In de maand die volgde op Operation Blackcock namen de Amerikanen het front weer over van de Britten. Het over en weer schieten met artillerie zou de komende weken weer voortduren. De Duitsers hadden de Rurdammen opgeblazen waardoor de Roer uit zijn oevers was getreden en een Amerikaanse opmars enkele weken moest worden uitgesteld. Deze opmars zou uiteindelijk eind februari en begin maart 1945 onder de codenaam ‘Operation Grenade’ de laatste Duitsers van Limburgs grondgebied verdrijven.
REASeuro heeft in de afgelopen jaren een groot archief opgebouwd over de oorlogshandelingen in de Roerdriehoek om zo de risico’s in het gebied in kaart te brengen. Bij diverse projecten in Midden-Limburg is deze parate en uitvoerige kennis al van groot belang gebleken. Ook nu is REASeuro betrokken bij een groot baggerproject in de Maas waarbij door diepgaand historisch vooronderzoek een nauwkeurig beeld is ontstaan waar en welke explosieven uit de Tweede Wereldoorlog mogelijk zijn achtergebleven.
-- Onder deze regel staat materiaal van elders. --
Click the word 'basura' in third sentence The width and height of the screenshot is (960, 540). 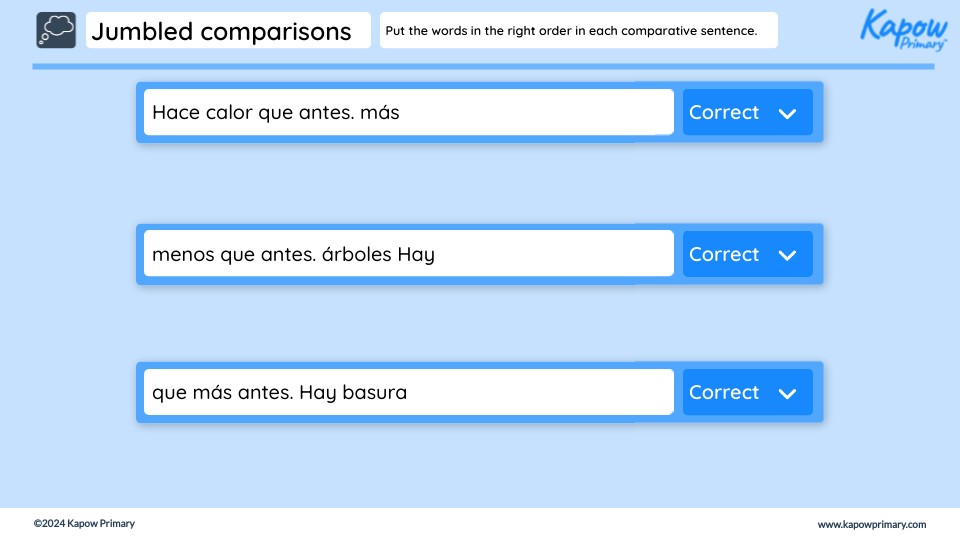coord(374,392)
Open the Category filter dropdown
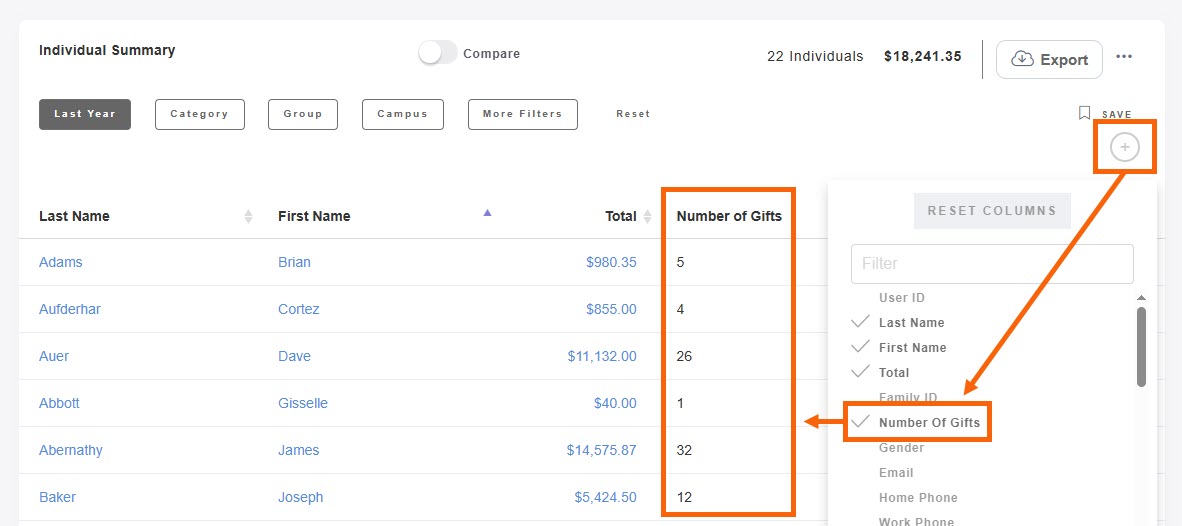This screenshot has height=526, width=1182. point(199,114)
Voor de geplande baggervakken tussen Roermond en Maasbracht is de informatie van de tijdens Operation Blackcock gebruikte soorten en kalibers niet-gesprongen explosieven (NGE) van essentieel belang om de detectie en het benaderen nauwkeurig uit te voeren. Een belangrijke test die voorafgaand aan de detectie in de Maas plaats heeft gevonden is een zogenaamde Surrogate Item Trial (SIT). Bij een SIT worden een of meerdere surrogaatitems uit de referentiecollectie afgezonken en met de beschikbare detectieapparatuur een proefdetectie onder diverse omstandigheden uitgevoerd. In dit geval werd een inerte Britse 4.2 inch mortiergranaat op de bodem van de Maas aangebracht.
Na de proefdetectie op het surrogaatitem wordt de data van de detectie bekeken. Uit deze detectie kan onder andere worden vastgesteld wat de ideale ‘vlieghoogte’ van de detectiesonde boven de bodem is. Ook krijgen de deskundigen zo een duidelijk beeld van de detectiewaardes en de uitslag die een vergelijkbaar object op de bodem van de Maas kan geven.
Door de uitgebreide database en referentiecollectie waarover REASeuro beschikt kan door het nemen van diverse SITs een selectie gemaakt worden welke ‘targets’ bij de detectie mogelijk NGE zijn en benaderd dienen te worden.
De eigenschappen van de targets en de omstandigheden op de Maas bepalen uiteindelijk ook hoe het voorwerp benadert wordt. In samenwerking met de betrokken partijen bepalen we altijd de meest geschikte strategie om zo tot een efficiënte vrijgave van een gebied te komen.